The exact tally of all the messages, which were published as part of the research group’s paper “Discord Unveiled: A Comprehensive Dataset of Public Communication (2015 – 2024),” is 2,052,206,308 collected from 4,735,057 users across 3,167 servers made between the time of Discord’s public launch in 2015 and 2024. In total, the researchers said, that accounts for about 10% of the platform’s open servers.
The reason they gave for publishing the massive dataset of user messages was to give scientists a sizable sample of human activity that could be used for other research. “Our dataset enables researchers to explore the impact of digital platforms on political discourse, the propagation of misinformation, and the development of effective moderation and regulation strategies tailored to such environments,” the paper authors wrote. The paper suggests potential applications of the data like discourse analysis, looking at the relationship between social media and mental health, and training AI chatbots.
There’s almost certainly interesting information in the dataset, as Discord’s lax moderation approach makes it a particularly good place to look for the evolution of the very online. But it’s at least a little uncomfortable to know that this data was just scraped willy-nilly and published without users knowing or consenting to it.
The researchers did anonymize the data, which included replacing usernames with randomly generated pseudonyms, hashing and truncating user and message identifiers, and removing other potentially identifying features. But that process often is not as effective as one might think. Especially when there is the potential to piece together conversations and series of messages, it may be possible for a person to glean details that could identify users.
Also, it’s not entirely clear that this project is kosher with Discord’s own rules. While the researchers argue that the messages are from public groups, 404 Media pointed out that Discord’s Terms of Service explicitly states, “Do not mine or scrape any data, content, or information available on or through Discord services”—a rule that has been in place since at least 2020.
“Scraping our services without our written consent is a violation of our Terms of Service and Community Guidelines. Discord is diligently investigating this activity and will take appropriate enforcement actions,” a Discord spokesperson confirmed.

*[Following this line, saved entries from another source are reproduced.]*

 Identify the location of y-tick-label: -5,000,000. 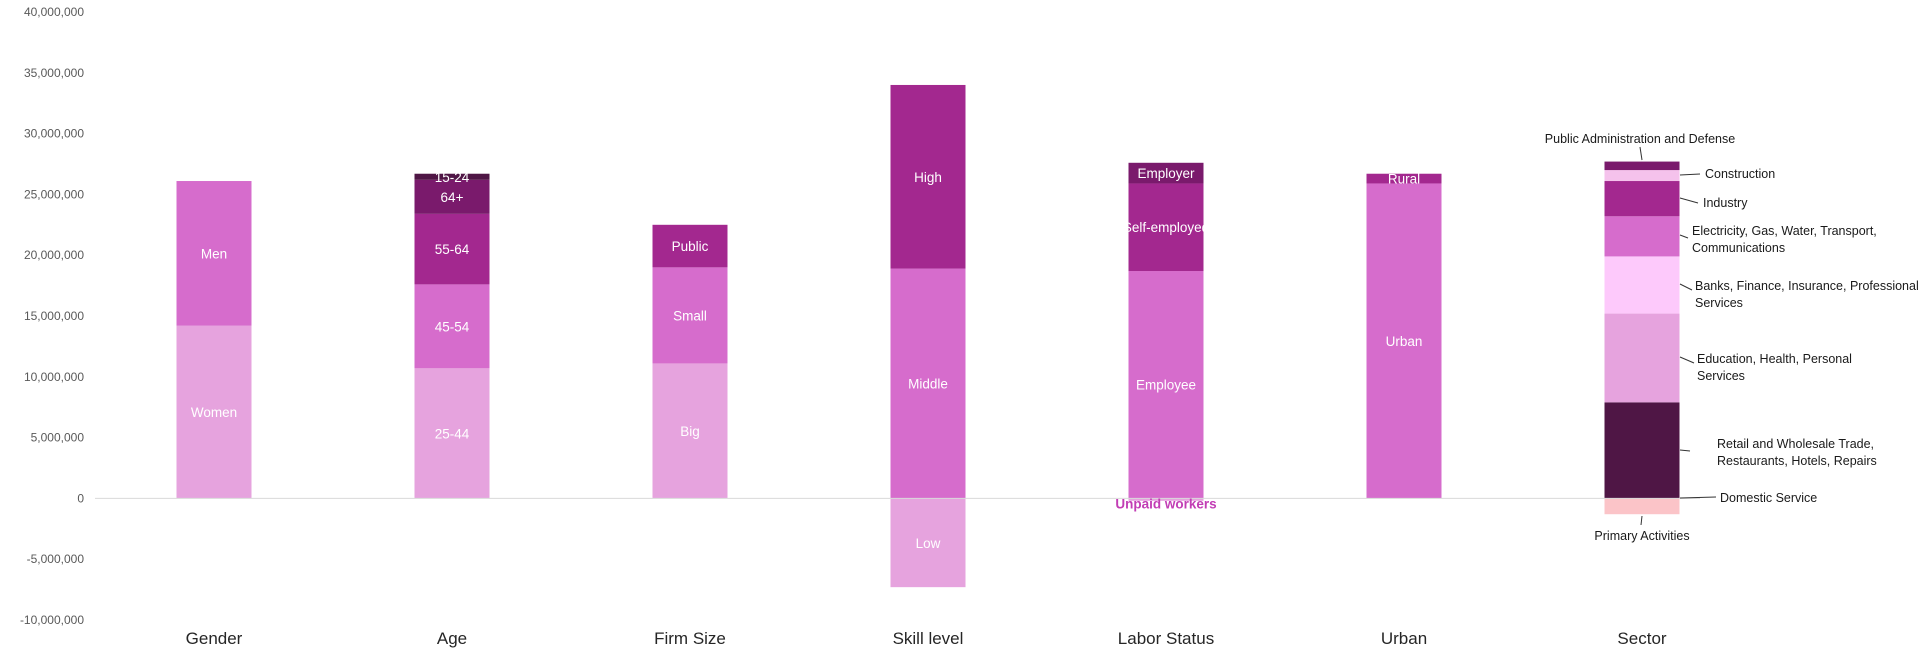
(56, 559).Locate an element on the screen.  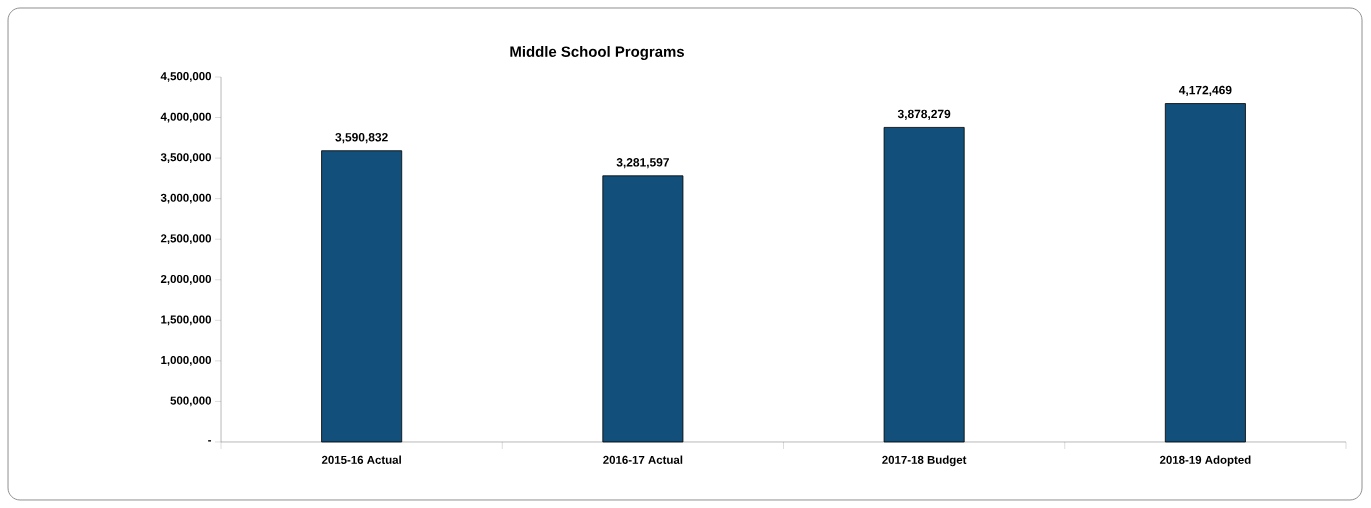
y-tick-label: 4,000,000 is located at coordinates (186, 118).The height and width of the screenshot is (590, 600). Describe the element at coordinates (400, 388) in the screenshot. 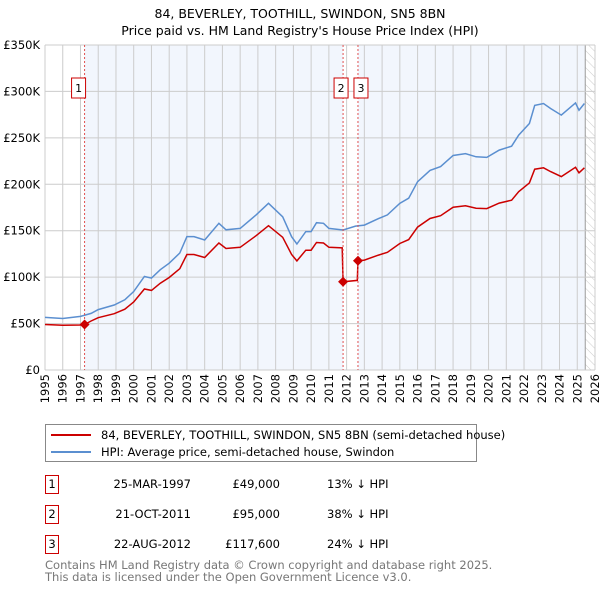

I see `x-tick-label: 2015` at that location. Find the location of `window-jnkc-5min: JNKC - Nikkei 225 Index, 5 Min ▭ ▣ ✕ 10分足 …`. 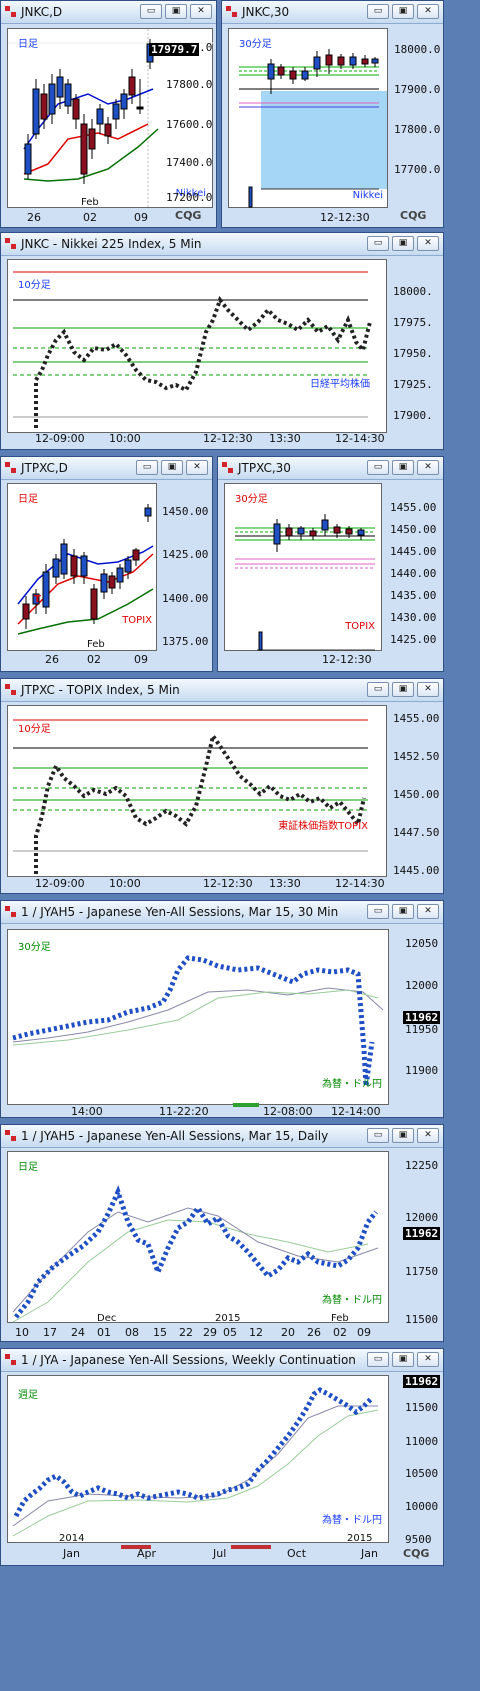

“This is a serious matter, and we are committed to protecting the privacy and data of our users. Based on our initial investigation, we determined that user accounts accessed Discord servers that were discoverable and widely accessible and scraped data without our permission,” the spokesperson said. “It appears the researchers took steps to protect people’s identities, but this still violates our policies and we are fully investigating.”
If nothing else, the paper is a good reminder to watch what you say. You never know who might be listening (or, in this case, reading it a decade later).